(1.) The three appellants in this case were committed to the Sessions Court of Kaira on a charge under Section 304 of the Indian Penal Code, the allegation being that they caused the death of one Dula Galab by inflicting injuries on his head and elsewhere in such circumstances that the offence constituted culpable homicide not amounting to murder. The Sessions Judge altered the charge to one of murder under Section 302, but convicted the accused of the offence c f grievous hart and sentenced Nos. 1 and 2 to five years rigorous imprisonment under Section 325, and No. 3, who had used a knife, to seven years rigorous imprisonment under Section 326.
(2.) The appeals have been admitted by this Court as regards the sentences only ; but, before dealing with the question of sentences, we think it desirable to make some preliminary remarks as to the propriety of the finding that the offence amounted to grievous hurt and nothing more. It appears that there is a growing tendency among Sessions Judges to convict of the offence of grievous hurt in cases of offences against the person which have resulted fatally. The description of grievous hurt contemplated is practically never stated. In the great majority of cases, it could only be that mentioned in the 8 clause of Section 320, viz., "any hurt which endangers life". That was so, for instance, in the case of Emperor V/s. Khoda Samta (1930) Cr. App. No. 198 of 1930, decided by Mirza and Broomfield JJ., on June 11,1930 (Unrep.). A person who voluntarily inflicts injury such as to endanger life must always, except in the moat extraordinary and exceptional circumstances, be taken to know that he is likely to cause death. If the victim is actually killed, the conviction in such cases ought ordinarily to be of the offence of culpable homicide. In that connection I may refer to Emperor V/s. Bai Jiba . The ease before us now is a case of fracture of the bones of the skull. The evidence of the Doctor who held the post mortem on the deceased shows that there were contusions one on the right side of the forehead and one on the left side of the scalp ; and on dissection beneath these contusions, it was found that the frontal and both the parietal bones were fractured into several pieces, and the skull cap was depressed at various places pressing the substance of the brain. There was also an incised wound on the forehead, but the Doctor's opinion was that death was due to the fracture of the skull bones and the consequent injuries to the brain.

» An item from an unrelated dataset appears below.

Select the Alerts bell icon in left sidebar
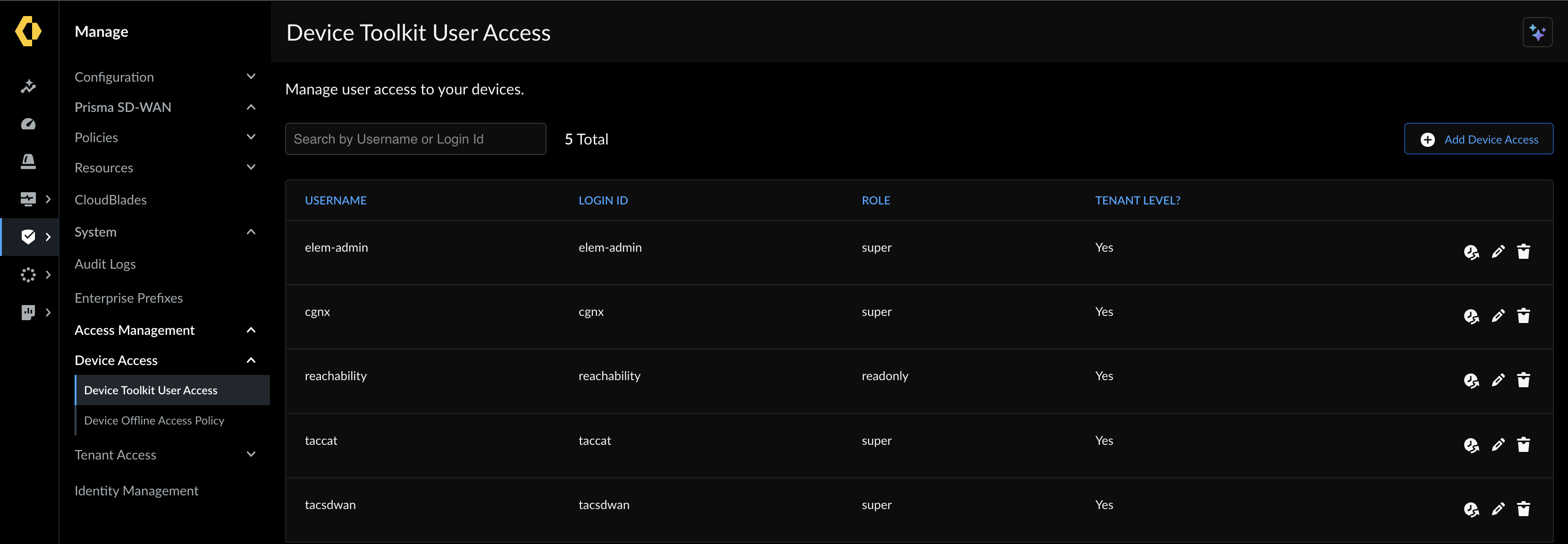The height and width of the screenshot is (544, 1568). click(x=29, y=162)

(3.) Now, if we consider the provisions of Section 322 of the Indian Penal Code, which gives the definition of the offence of voluntarily causing grievous hurt, it is clear that the conviction of the accused of the offence of grievous hurt when analysed implies a finding that they intended or knew themselves to be likely to smash their victim's skull. But if that is found, how can one stop short of finding that they knew that they were likely to cause the death of the victim ? In our opinion the offence established by the evidence in this case in respect of the injuries inflicted by accused Nos. 1 and 2 is culpable homicide not amounting to murder, and these accused should have been convicted of that offence.